::: Exercise passage :::

Amanda Elliott is a grateful believer in Jesus Christ, wife, mom, business owner and Benton resident. She believes we are each “built to battle” by a perfect creator who made us with a capacity for victory, a handbook for success (the Bible) and a spirit who empowers us to live in peace and joy. Follow Amanda Elliott’s “Built to Battle” column at www.mysaline.com/amanda.
God will work it out.
Your good and His glory will never and have never contradicted each other.
Read that again.
If it looks unredeemed, it means it’s unfinished. And living in the space of the unfinished is hard.
I have done it before. Am doing it now (my sweet momma is being treated for cancer — my husband and I have both walked the journey of cancer, chemo and surgeries, death of loved ones, divorces, debt, hurt, unknown, unemployment). And each of us will live again in the unfinished before we see Him face to face.
It’s easier said than done to trust in the valley of “not yet.” (Especially when it lasts years. Hurts deep. Looks broken beyond repair. Beyond any sort of redemption. Even from God Himself.)
Romans 8 is a powerful chapter filled with verses we quote often. In there is nestled the one verse that I have quoted at the very worst of times.
When my heart was betrayed
When my spirit was broken
When the doctor said “your husband has lymphoma”
When the other doctor said “you have breast cancer”

:::

→ What to produce
Continue the column on trusting God through unfinished seasons, picking up after its final line.

::: Data to examine :::

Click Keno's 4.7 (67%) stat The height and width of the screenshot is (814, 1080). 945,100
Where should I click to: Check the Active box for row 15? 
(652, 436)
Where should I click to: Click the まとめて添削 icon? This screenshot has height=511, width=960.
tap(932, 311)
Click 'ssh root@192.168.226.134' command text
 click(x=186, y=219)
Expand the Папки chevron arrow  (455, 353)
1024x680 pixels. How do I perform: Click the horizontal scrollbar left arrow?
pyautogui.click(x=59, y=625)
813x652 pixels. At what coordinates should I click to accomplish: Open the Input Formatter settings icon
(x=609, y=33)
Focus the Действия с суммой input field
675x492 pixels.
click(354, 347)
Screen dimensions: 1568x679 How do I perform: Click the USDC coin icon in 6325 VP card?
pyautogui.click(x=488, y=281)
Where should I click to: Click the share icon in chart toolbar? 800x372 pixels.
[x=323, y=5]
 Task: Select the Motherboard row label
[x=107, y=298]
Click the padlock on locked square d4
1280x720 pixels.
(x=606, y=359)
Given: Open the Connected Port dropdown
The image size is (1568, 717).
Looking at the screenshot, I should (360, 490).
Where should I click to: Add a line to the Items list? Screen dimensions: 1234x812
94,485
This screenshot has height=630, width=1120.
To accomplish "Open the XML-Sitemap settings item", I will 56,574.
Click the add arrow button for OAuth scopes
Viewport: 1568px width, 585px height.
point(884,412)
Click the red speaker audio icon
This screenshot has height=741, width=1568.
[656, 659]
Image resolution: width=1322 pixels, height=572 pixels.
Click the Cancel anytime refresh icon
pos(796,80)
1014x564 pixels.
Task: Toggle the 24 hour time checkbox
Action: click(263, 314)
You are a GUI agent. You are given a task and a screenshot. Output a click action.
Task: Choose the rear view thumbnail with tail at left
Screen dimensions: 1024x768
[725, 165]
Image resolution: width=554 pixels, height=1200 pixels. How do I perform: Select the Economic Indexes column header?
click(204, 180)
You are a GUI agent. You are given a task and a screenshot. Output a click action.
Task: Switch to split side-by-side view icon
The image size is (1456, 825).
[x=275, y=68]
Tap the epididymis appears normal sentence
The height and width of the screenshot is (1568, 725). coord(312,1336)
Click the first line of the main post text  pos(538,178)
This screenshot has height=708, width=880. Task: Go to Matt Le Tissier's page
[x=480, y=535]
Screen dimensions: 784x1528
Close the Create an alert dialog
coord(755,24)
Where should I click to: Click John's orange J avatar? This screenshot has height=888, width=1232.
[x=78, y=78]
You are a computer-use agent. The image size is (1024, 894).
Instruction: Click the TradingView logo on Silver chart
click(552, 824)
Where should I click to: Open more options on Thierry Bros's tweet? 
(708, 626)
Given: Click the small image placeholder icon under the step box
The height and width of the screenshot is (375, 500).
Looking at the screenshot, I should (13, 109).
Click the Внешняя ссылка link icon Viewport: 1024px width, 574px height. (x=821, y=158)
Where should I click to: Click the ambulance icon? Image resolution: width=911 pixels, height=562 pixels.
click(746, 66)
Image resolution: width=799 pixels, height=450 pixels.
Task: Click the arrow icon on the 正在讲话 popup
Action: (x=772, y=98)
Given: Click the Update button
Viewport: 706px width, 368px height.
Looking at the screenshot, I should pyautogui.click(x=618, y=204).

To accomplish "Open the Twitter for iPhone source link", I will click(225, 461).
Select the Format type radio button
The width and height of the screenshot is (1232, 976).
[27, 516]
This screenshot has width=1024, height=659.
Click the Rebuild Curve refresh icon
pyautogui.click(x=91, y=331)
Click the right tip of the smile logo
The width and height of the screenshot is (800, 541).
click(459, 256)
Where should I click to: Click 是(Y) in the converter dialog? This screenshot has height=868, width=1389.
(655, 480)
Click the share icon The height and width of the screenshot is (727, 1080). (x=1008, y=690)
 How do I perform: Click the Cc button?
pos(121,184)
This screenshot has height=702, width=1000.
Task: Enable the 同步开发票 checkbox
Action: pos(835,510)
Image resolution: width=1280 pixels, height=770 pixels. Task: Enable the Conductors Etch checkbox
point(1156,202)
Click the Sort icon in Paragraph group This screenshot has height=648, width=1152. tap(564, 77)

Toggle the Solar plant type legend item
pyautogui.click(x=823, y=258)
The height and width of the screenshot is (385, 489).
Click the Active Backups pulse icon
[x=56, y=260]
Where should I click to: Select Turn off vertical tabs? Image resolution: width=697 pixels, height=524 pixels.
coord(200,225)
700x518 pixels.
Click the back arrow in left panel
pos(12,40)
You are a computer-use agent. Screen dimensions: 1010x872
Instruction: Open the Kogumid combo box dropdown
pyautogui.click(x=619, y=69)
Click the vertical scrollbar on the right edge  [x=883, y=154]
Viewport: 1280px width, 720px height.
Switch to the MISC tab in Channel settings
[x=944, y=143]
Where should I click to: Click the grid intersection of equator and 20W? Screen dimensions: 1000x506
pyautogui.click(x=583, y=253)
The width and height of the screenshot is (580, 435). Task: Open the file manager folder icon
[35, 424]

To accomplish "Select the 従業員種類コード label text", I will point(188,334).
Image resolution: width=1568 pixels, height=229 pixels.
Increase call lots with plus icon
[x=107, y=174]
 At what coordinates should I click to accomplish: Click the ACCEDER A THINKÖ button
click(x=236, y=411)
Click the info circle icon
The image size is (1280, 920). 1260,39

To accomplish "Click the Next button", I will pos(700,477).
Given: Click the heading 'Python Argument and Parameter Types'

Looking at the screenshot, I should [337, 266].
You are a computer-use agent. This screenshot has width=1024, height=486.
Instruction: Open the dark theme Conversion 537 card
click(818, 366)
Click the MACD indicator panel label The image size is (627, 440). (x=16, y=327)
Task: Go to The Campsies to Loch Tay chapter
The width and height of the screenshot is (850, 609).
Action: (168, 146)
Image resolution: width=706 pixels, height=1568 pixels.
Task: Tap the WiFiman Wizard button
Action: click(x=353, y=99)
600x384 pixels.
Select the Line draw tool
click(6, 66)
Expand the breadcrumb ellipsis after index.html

:::

→ Expected answer
When I couldn’t find a job
When I couldn’t find my purpose
When the bank account said you won’t make it to the end of the month (or end of the day)
When the enemy said I was unforgivable
When my past said I would pay forever
Romans 8:28 says:
And we know that for those who love God all things work together for good, for those who are called according to his purpose.
This gives me one job and God every single thing else. Love God. Period.
In a world that is full of decisions (most of which feel so very complicated), I breathe deep and easy knowing my job: to love God. And He makes it an easy one.
When the hurt and confusion of this life knock at your door, answer with this verse. And watch the focus shift, the victory break through.
When they called me for the biopsy results last year (I was 27 weeks pregnant with a husband in chemo) I could only eke out a few words when I hung up the phone and they were: “all things work together. All. All. All things. All things work together.”
Your thing doesn’t have a footnote that says “God can work together everyone else’s thing, but not yours. In the history of the world, your thing is too big for Him.”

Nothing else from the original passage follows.